-- Instructions to follow --
What is needed is every line, exactly as given, from the line containing "Liv (100, 17)" through the end of the data below.

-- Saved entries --
= = = = = = =
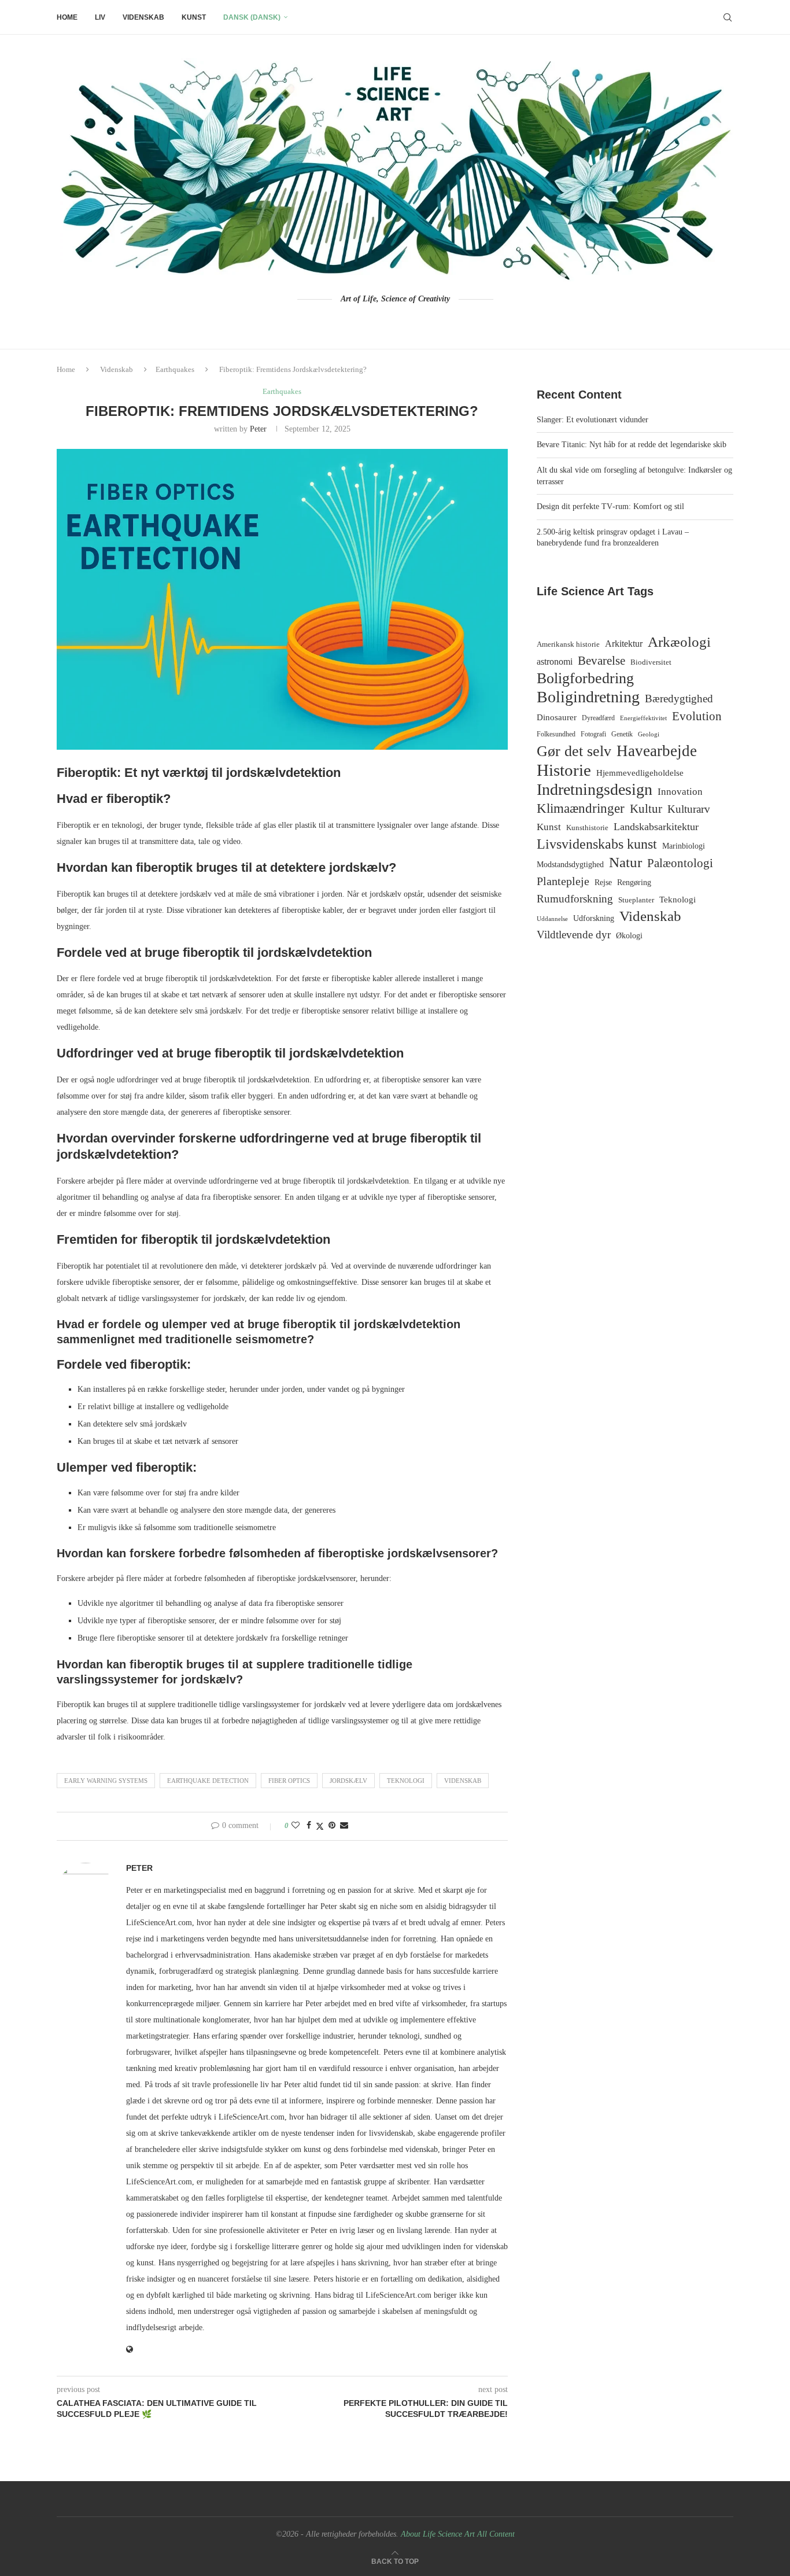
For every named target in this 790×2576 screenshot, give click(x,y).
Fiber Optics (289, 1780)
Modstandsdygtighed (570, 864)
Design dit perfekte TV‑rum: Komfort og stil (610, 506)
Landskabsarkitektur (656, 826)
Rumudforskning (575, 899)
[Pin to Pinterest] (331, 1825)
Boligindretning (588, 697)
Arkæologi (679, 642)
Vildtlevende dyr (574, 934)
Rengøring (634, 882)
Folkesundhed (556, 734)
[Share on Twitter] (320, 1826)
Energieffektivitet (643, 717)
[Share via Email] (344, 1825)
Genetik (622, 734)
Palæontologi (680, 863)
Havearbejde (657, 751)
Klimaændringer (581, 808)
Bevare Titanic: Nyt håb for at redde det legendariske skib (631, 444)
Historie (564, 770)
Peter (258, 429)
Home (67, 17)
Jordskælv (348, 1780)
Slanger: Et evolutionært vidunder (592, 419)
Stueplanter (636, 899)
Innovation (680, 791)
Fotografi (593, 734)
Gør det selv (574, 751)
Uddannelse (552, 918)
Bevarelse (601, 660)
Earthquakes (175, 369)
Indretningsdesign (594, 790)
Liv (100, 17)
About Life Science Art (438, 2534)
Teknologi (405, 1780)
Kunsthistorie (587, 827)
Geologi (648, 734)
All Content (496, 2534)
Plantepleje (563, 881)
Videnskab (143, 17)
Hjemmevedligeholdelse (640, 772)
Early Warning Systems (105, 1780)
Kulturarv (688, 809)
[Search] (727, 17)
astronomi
= = = = = = =
-- Result of this task --
Liv (100, 17)
About Life Science Art (438, 2534)
Teknologi (405, 1780)
Kunsthistorie (587, 827)
Geologi (648, 734)
All Content (496, 2534)
Plantepleje (563, 881)
Videnskab (143, 17)
Hjemmevedligeholdelse (640, 772)
Early Warning Systems (105, 1780)
Kulturarv (688, 809)
[Search] (727, 17)
astronomi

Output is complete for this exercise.